08 April 2005

Use hard scopes as natural cover

Let's pull a few unrelated concepts together...

What is possible is often delineated by hard natural scopes, and overcoming these is generally seen as the objective of progress. For example, it's pointless for me to apply for a job in Norway as I can't physically attend the workplace, but if the nature of my work can be transmitted as data, then that obstacle goes away, thanks to the Internet's role as a ubiquitous data conduit.

The Internet's been likened to the Wild West, in that without any overriding curbs on software behavior, objectives are pursued to the point of open warfare. So you're obliged to view the Internet as a virtual battlefield, as if all the bad neighborhoods in the world could suddenly wormhole their way right up to your front door.

Now when you plan your defences, you tend to take natural hard scopes for granted. If your house backs directly onto a mountain cliff, you don't fret about attacks through the mountain. If the PCs on your LAN are cabled together, you don't fret about other entities being on that LAN unless they get in from the Internet.

On the other hand, if you suddenly take those natural scopes away, you may find your traditional defenses have huge blind spots.


Thirty years ago, we would think purely in terms of physical safety. Today we think in terms of Internet threats as well. The two seem quite different; physical threats are localized, whereas Internet threats are anonymous and pose little physical risk.

We know Internet financial crimes such as identity theft on the increase, and it's also been noted that criminals formally convicted of physical economic crimes such as muggings, car thefts, house breaking etc. are switching to Internet crime via off-the-peg tools.

We also know that wireless networking needs a lot of attention to secure. Presenters assert this is indeed possible, if you have a few boxes to act as certificate and RADIUS servers, and you disable a bunch of things that are on by default, such as easy-to-exploit WEP.

I see a huge amount of consumer WiFi kit flying across dispatch counters; it seems like many folks automatically go WiFi at the same time as they go broadband. I have to wonder how many of these first-time home networks will have the faintest whiff of WiFi security in place.
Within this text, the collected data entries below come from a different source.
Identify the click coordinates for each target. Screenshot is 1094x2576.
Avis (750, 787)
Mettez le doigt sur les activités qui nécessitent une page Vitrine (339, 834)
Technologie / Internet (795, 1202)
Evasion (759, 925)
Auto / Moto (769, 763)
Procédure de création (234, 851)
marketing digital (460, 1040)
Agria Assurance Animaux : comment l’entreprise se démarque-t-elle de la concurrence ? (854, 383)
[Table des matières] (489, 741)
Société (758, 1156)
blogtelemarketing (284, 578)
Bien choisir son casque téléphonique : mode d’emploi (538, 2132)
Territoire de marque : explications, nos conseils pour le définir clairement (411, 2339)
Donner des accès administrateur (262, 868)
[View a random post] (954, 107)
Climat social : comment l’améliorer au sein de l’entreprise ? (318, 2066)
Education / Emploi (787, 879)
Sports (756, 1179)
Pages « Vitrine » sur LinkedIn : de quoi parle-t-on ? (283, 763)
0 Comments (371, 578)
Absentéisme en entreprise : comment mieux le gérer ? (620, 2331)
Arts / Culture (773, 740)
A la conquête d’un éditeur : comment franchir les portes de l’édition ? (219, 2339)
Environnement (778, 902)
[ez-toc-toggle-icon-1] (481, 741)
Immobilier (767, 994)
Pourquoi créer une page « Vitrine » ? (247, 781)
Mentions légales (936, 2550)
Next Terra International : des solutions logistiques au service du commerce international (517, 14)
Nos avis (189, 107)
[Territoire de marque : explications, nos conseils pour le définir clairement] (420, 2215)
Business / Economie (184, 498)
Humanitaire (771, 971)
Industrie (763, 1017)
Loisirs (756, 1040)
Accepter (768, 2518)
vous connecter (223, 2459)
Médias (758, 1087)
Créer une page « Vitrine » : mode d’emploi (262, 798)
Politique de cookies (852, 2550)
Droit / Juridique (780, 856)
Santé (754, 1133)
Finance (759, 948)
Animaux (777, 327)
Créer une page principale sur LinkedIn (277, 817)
Laptops are easily stolen, and new ones support WiFi out of the box. It's easy to cruise around looking for signal and hook in as part of the LAN, thus bypassing any Internet-facing defences, and combine the anonymity of the Internet with boy-next-door physical access. That's a scary combination, and not only for economically-motivated crime.


In physical battlegrounds, combitants haven't relied purely on personal body armour for a few centuries now. Kevlar notwithstanding, modern combitants make maximal use of natural cover, simply because it works better.

Computer game players know this too. Space Invaders players generally don't shoot away all the buildings to get a clearer shot at the bad guys; they preserve theseas cover and hide behind them. Players may use cheats to be able to walk through walls in Doom, but they sure don't use cheats to let the bad guys shoot through walls at them.

So perhaps we shouldn't be so quick to dissolve natural hard scopes that physically air-gap LANs from the outside world. We can never clean the Internet of malware - it is the mother of all infected networks - so all we can do is harden the edge against it. Hence the classic defensive strategy; put a NAT router and/or firewall between the Internet and our LAN. After all, the inside of the LAN is implicitly hard-scoped by where the cables go - as long as you don't go wireless.